_Stated exercise_. Put the rows from the line with "The width and" up to and including the line with "coord(111,168)" into a numbered list, skipping blank lines and leaving out the pictures.

_Information given_.
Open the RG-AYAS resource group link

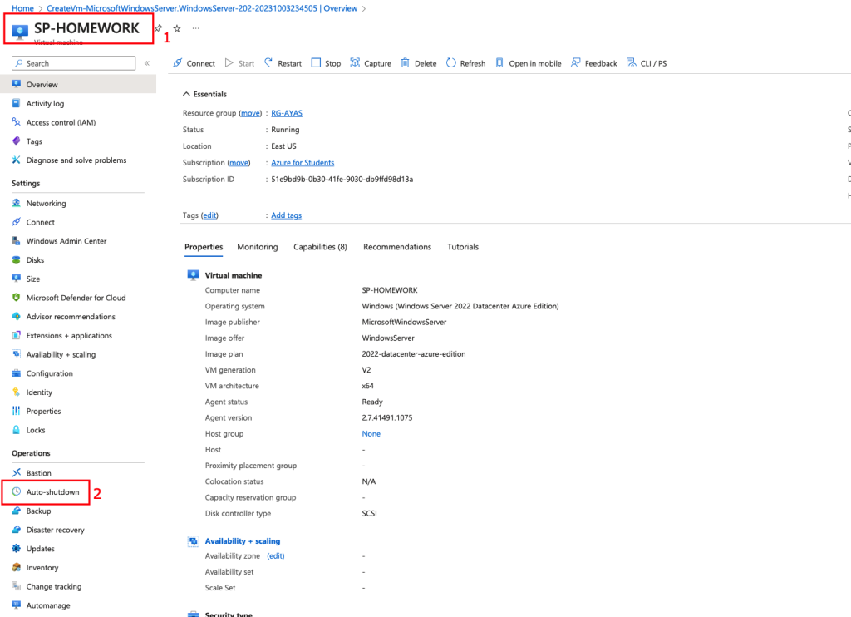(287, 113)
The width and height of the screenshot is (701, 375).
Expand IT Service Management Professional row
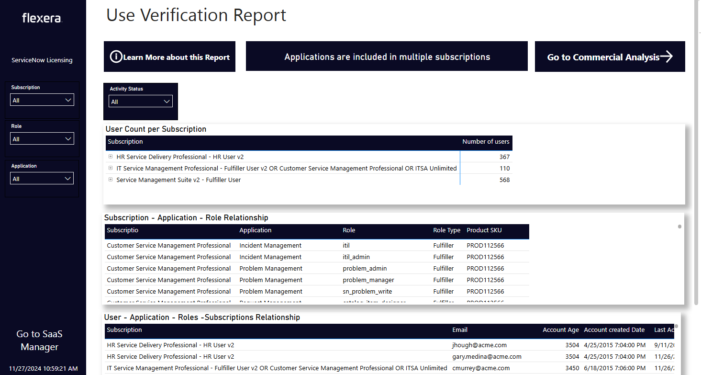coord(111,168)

* * *

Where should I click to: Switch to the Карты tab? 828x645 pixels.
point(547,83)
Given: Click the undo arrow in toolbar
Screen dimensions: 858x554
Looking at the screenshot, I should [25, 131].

...

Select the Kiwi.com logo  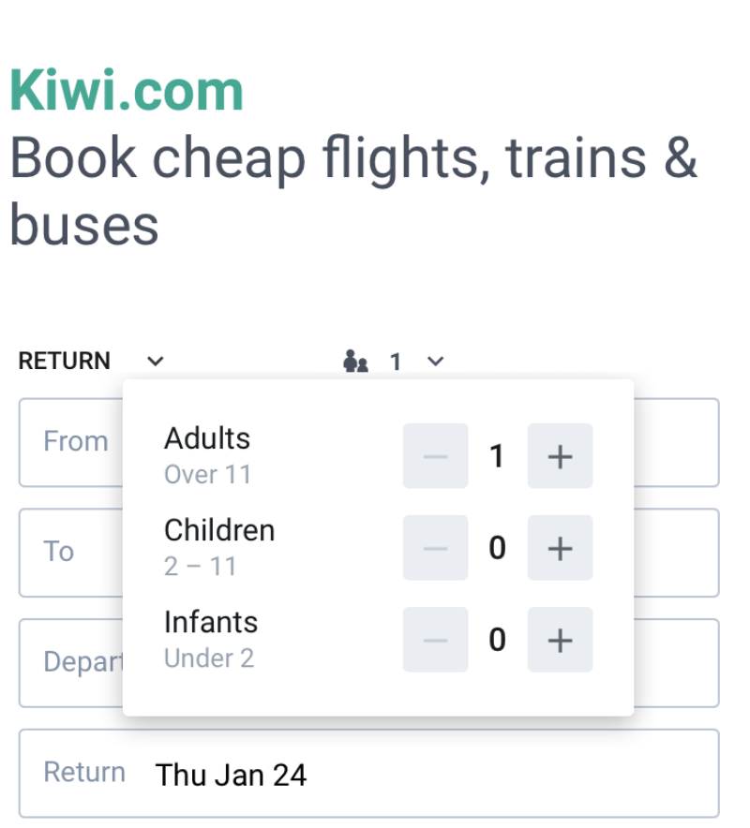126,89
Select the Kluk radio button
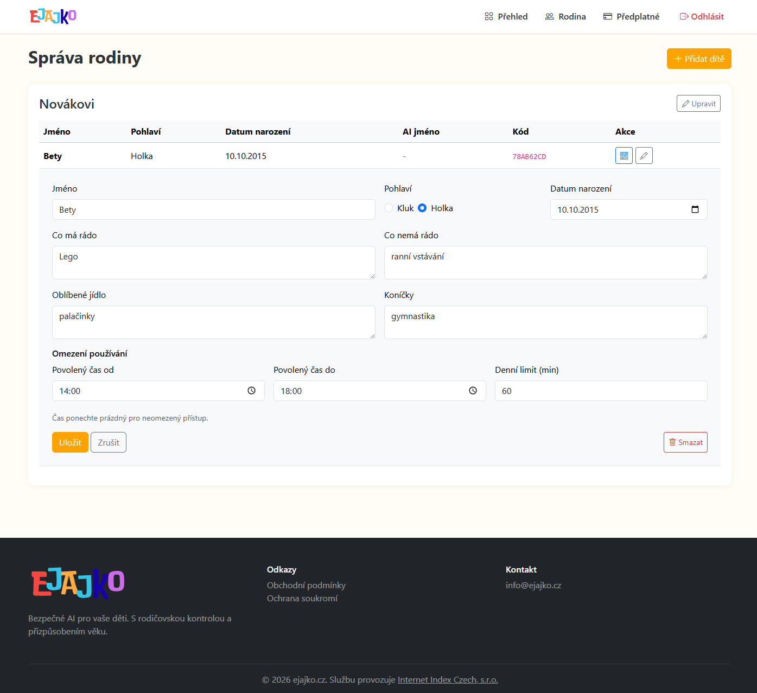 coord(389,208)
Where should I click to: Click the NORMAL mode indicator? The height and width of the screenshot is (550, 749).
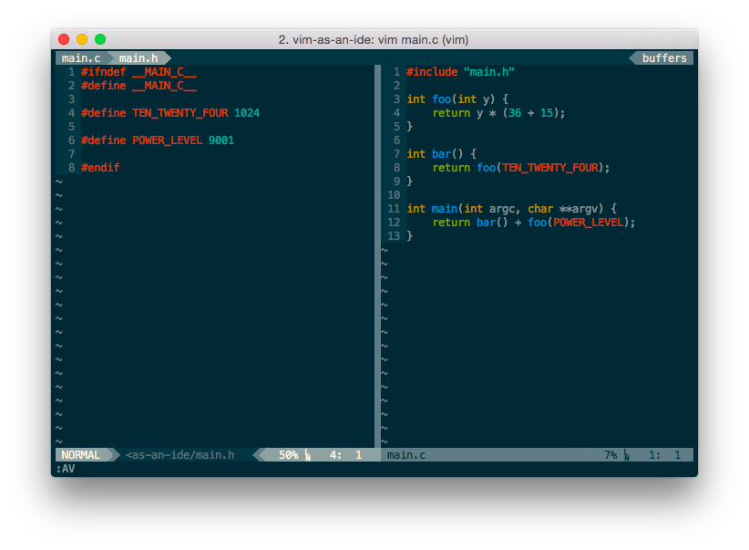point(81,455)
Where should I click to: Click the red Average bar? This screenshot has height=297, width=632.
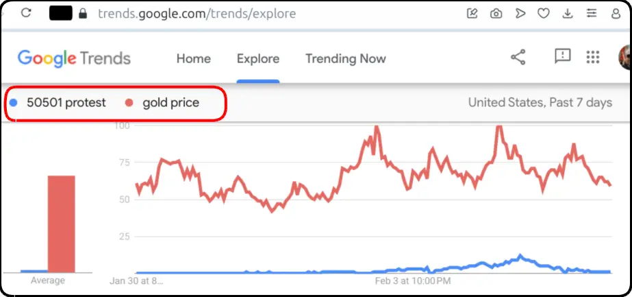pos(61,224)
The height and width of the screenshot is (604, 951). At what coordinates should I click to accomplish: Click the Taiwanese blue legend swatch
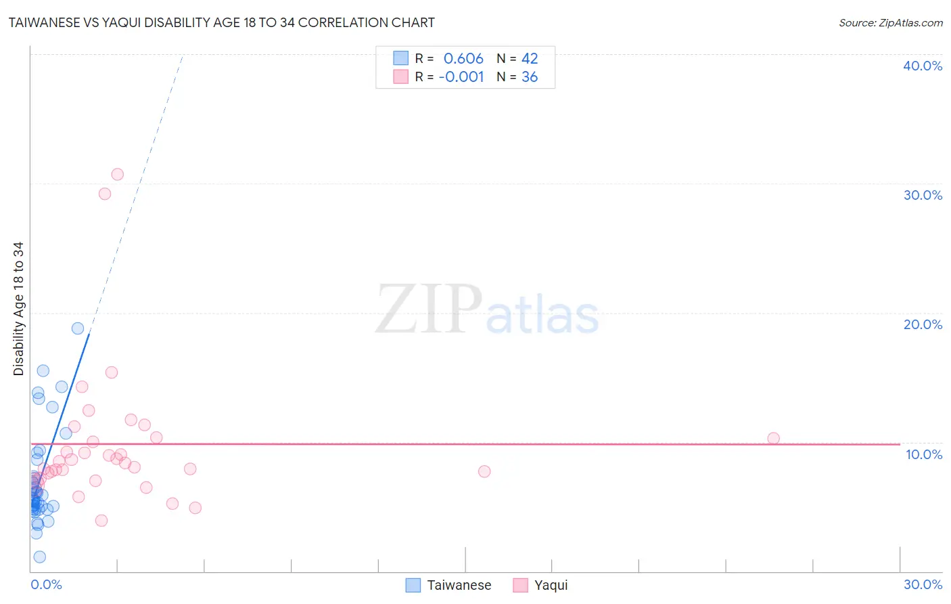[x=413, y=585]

_Finished answer_.
1. The width and height of the screenshot is (701, 375).
2. Expand IT Service Management Professional row
3. coord(111,168)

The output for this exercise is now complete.